Task goal: Quote verbatim every line from the one containing "Viewport: 1386px width, 1102px height." through the one containing "will [161, 1016].", both included.

Records supplied:

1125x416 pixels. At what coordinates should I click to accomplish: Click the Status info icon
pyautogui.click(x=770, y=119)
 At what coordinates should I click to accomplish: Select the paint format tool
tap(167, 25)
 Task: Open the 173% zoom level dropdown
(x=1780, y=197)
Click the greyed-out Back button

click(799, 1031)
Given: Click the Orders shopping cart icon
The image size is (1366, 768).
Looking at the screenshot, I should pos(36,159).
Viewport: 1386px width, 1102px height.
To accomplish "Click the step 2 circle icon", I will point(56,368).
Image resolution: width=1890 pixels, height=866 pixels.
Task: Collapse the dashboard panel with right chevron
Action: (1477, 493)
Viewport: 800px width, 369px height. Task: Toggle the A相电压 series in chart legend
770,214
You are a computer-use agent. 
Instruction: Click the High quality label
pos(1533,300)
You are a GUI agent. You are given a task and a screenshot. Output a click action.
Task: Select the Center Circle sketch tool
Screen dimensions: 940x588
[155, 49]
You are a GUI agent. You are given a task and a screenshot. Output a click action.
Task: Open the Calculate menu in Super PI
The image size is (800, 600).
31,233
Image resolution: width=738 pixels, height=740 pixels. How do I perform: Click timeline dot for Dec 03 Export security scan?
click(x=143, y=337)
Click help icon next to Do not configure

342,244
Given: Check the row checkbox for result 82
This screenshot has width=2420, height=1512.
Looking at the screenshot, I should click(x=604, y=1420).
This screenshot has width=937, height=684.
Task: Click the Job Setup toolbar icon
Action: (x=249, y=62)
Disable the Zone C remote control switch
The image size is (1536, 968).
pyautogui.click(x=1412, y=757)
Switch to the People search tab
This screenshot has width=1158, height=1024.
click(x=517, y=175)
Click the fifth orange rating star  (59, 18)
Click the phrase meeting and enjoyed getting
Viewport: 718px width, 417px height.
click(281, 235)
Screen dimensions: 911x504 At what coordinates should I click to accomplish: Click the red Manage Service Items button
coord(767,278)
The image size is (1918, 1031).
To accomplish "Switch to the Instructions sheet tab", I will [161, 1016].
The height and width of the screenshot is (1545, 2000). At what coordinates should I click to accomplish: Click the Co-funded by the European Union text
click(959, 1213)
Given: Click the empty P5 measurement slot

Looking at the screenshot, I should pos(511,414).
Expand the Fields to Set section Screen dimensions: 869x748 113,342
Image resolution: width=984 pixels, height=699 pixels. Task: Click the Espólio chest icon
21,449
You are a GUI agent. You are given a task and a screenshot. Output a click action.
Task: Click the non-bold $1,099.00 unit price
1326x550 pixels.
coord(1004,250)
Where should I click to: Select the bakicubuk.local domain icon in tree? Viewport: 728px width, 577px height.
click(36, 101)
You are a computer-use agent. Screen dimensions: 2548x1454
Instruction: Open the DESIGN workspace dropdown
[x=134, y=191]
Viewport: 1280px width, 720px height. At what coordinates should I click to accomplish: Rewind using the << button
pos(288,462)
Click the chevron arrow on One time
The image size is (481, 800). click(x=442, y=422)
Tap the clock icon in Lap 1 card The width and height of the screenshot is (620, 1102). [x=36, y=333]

Completed exercise:
Viewport: 1386px width, 1102px height.
To accomplish "Click the step 2 circle icon", I will point(56,368).
Image resolution: width=1890 pixels, height=866 pixels.
Task: Collapse the dashboard panel with right chevron
Action: (1477, 493)
Viewport: 800px width, 369px height. Task: Toggle the A相电压 series in chart legend
770,214
You are a computer-use agent. 
Instruction: Click the High quality label
pos(1533,300)
You are a GUI agent. You are given a task and a screenshot. Output a click action.
Task: Select the Center Circle sketch tool
Screen dimensions: 940x588
[155, 49]
You are a GUI agent. You are given a task and a screenshot. Output a click action.
Task: Open the Calculate menu in Super PI
The image size is (800, 600).
31,233
Image resolution: width=738 pixels, height=740 pixels. How do I perform: Click timeline dot for Dec 03 Export security scan?
click(x=143, y=337)
Click help icon next to Do not configure

342,244
Given: Check the row checkbox for result 82
This screenshot has width=2420, height=1512.
Looking at the screenshot, I should click(x=604, y=1420).
This screenshot has width=937, height=684.
Task: Click the Job Setup toolbar icon
Action: (x=249, y=62)
Disable the Zone C remote control switch
The image size is (1536, 968).
pyautogui.click(x=1412, y=757)
Switch to the People search tab
This screenshot has width=1158, height=1024.
click(x=517, y=175)
Click the fifth orange rating star  (59, 18)
Click the phrase meeting and enjoyed getting
Viewport: 718px width, 417px height.
click(281, 235)
Screen dimensions: 911x504 At what coordinates should I click to accomplish: Click the red Manage Service Items button
coord(767,278)
The image size is (1918, 1031).
To accomplish "Switch to the Instructions sheet tab", I will [161, 1016].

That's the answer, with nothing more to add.